● Yang Harus Dikerjakan
1. Kutip dari kutipan tentang anestesi spinal bagian yang dibuka dengan kata-kata yang memuat "Mual muntah merupakan" dan ditutup dengan "spinal adalah hipotensi.".
2. Terjemahkan ke dalam bahasa Inggris kalimat "Hipotensi terjadi karena blokade sistem simpatis." dari kutipan tentang anestesi spinal.
3. Teruskan kutipan tentang anestesi spinal, dimulai sesudah kalimat terakhirnya.

● Kutipan Teks
☆ ☆ ☆ ☆ ☆
Mual muntah merupakan gejala yang sering timbul akibat anestesi spinal dan
kejadiannya kurang lebih hampir 25%. Adapun penyebab mual muntah pada anestesi
spinal antara lain adalah penurunan tekanan darah/hipotensi, hipoksia, kecemasan
atau faktor psikologis, peningkatan aktivitas parasimpatis dimana blok spinal akan
mempengaruhi kontrol simpatetik gastrointestinal. Dosis dewasa intravena yang
direkomendasikan untuk ondansetron sebagai pencegahan mual muntah perioperatif
adalah 4 mg yang dapat diberikan sebelum induksi anestesi atau pada akhir operasi.
Pada pasien ini ondancentron sudah diberikan sebelum induksi anestesi.
Selain itu efek samping yang sering muncul pada anestesi spinal adalah hipotensi.
Hipotensi terjadi karena blokade sistem simpatis. Sedangkan pasien yang memiliki
hipertensi, membutuhkan tekanan darah yang lebih tinggi untuk perfusi organ yang
memadai daripada pasien dengan normotensi (terutama pada orang tua).
Menghindari hipotensi (dan normotension pada pasien yang biasanya memiliki angka
tekanan darah yang tinggi dalam kesehariannya), dapat mencegah komplikasi akibat
perfusi yang kurang, terutama untuk mengontrol hemodinamik. Salah satu cara untuk
mencegah efek hipotensi ini adalah dengan memberikan kristaloid minimal 1000 ml
atau koloid 500 ml. Koloid 500 ml dikatakan lebih bermakna dibanding kristaloid
1000 ml. Dan pada pasien ini, sudah diberikan koloid berupa Gelafusal (Gelatin)
sebanyak 500 ml.
Pada pasien ini digunakan cairan infus Ringer Laktat 1500 cc untuk mengganti
defisit cairan puasa sebelum pembedahan dan kehilangan cairan selama pembedahan.
☆ ☆ ☆ ☆ ☆
● Data Materi
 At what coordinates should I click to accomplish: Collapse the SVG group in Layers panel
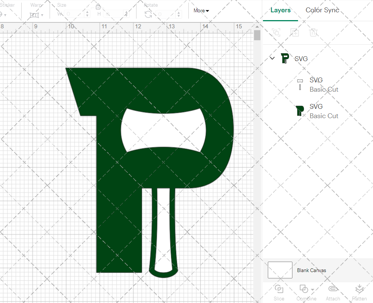(272, 59)
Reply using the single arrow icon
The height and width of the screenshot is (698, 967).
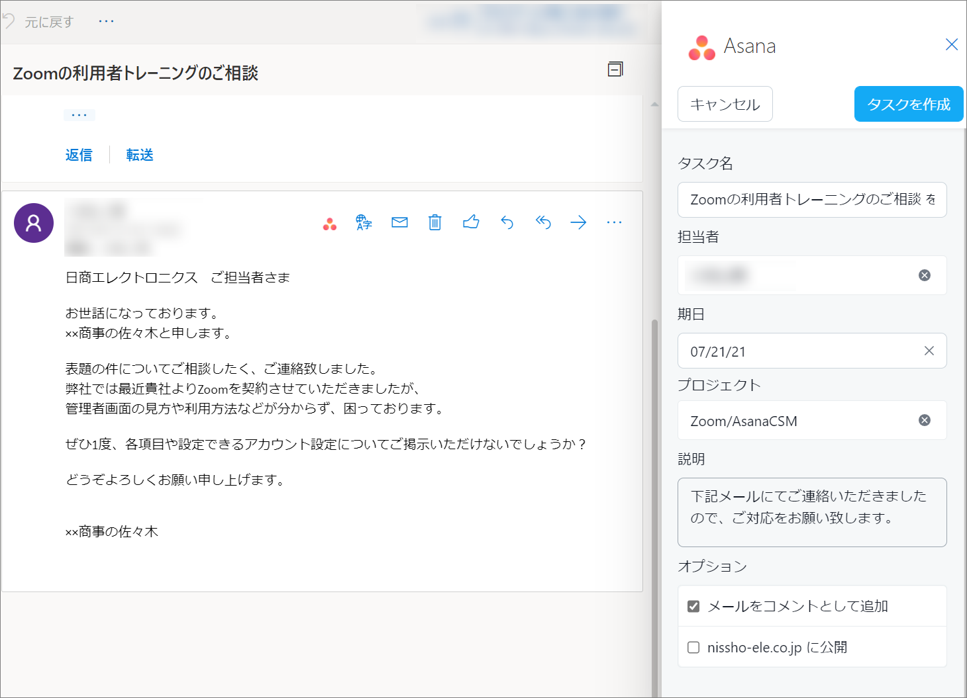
☆ ☆ ☆ ☆ ☆
● Jawaban Tiap Tugas
1.
Mual muntah merupakan gejala yang sering timbul akibat anestesi spinal dan
kejadiannya kurang lebih hampir 25%. Adapun penyebab mual muntah pada anestesi
spinal antara lain adalah penurunan tekanan darah/hipotensi, hipoksia, kecemasan
atau faktor psikologis, peningkatan aktivitas parasimpatis dimana blok spinal akan
mempengaruhi kontrol simpatetik gastrointestinal. Dosis dewasa intravena yang
direkomendasikan untuk ondansetron sebagai pencegahan mual muntah perioperatif
adalah 4 mg yang dapat diberikan sebelum induksi anestesi atau pada akhir operasi.
Pada pasien ini ondancentron sudah diberikan sebelum induksi anestesi.
Selain itu efek samping yang sering muncul pada anestesi spinal adalah hipotensi.

2. Hypotension occurs because of blockade of the sympathetic nervous system.

3.
Terapi cairan durante operasi dijabarkan sebagai berikut :
Berat badan : 50 kg
Terapi Cairan :
Maintenance = 2x50= 100 cc
Pengganti Puasa (PP) = 6 x maintenance = 6 x 100 = 600 cc
Stress Operasi = 6cc/kgBB (Sedang)
= 6cc x 50
= 300cc
Jam I = ½ PP + M + SO
= 300 + 100 + 300
= 700 cc
Estimated Blood Volume = 75 x BB
= 75 x 50
= 3750 cc
Allowed Blood Loss = 20% x EBV = 20% x 3750 = 750 cc
Kebutuhan cairan total = 700 + 750 = 1450 cc
Sehingga dapat disimpulkan kebutuhan cairan pasien sudah terpenuhi.
Selain itu pasien diberikan ketorolac sebagai pencegah nyeri pasca pembedahan.
Ketorolac adalah AINS, bekerja menghambatb enzim COX1 dan COX2, dengan
durasi sedang, dan dengan waktu paruh 4-6 jam. Pasien juga diberikan asam
tranexamat sebagai antifibrinolitik sehingga mengurangi perdarahan pasca
pembedahan.
Tekanan darah dipantau setiap 15 menit untuk mengetahui penurunan tekanan
darah yang bermakna. Efedrin diberikan ika terjadi penurunan tekanan darah > 20%
dari tekanan darah awal. Sehingga pada pasien ini tidak diberikan. Nadi dan SpO2
juga dipantau dengan pulse oxymetri.
2.4 Post Operasi
Pasien kemudian dibawa ke ruang pemulihan (Recovery Room). Pengawasan
ketat dilakukan sampai tanda bahaya hilang. Komponen yang perlu di monitoring
berupa vital sign dan SpO2. Selama di ruang pemulihan, jalan nafas dalam keadaan
baik, pernafasan spontan dan adekuat serta kesadaran composmentis. Tekanan darah
selama 15 menit pertama pasca operasi stabil yaitu 155/80 mmHg. Kemudian
digunakan penilaian pemulihan anestesi dengan menggunakan skala bromage. Pada
pasien ini, skornya adalah 2 yang berarti dapat menekuk lutut tetapi tidak bisa
mengangkat kaki sehingga bisa dibawa ke ruang perawatan.
BAB III
KESIMPULAN
1. Pasien, Tn.A didiagnosis BPH dilakukan tindakan prostatektomio. Pasien dengan
hipertensi esensial sehingga masuk kategori ASA 2.
2. Anestesi dilakukan dengan teknik anestesi spinal menggunakan Bupivacain HCl.
3. Cairan yang diberikan selama operasi adalah Gelafusal 500 cc dan Ringer laktat
sebanyak 1500 cc.
4. Lama operasi 45 menit.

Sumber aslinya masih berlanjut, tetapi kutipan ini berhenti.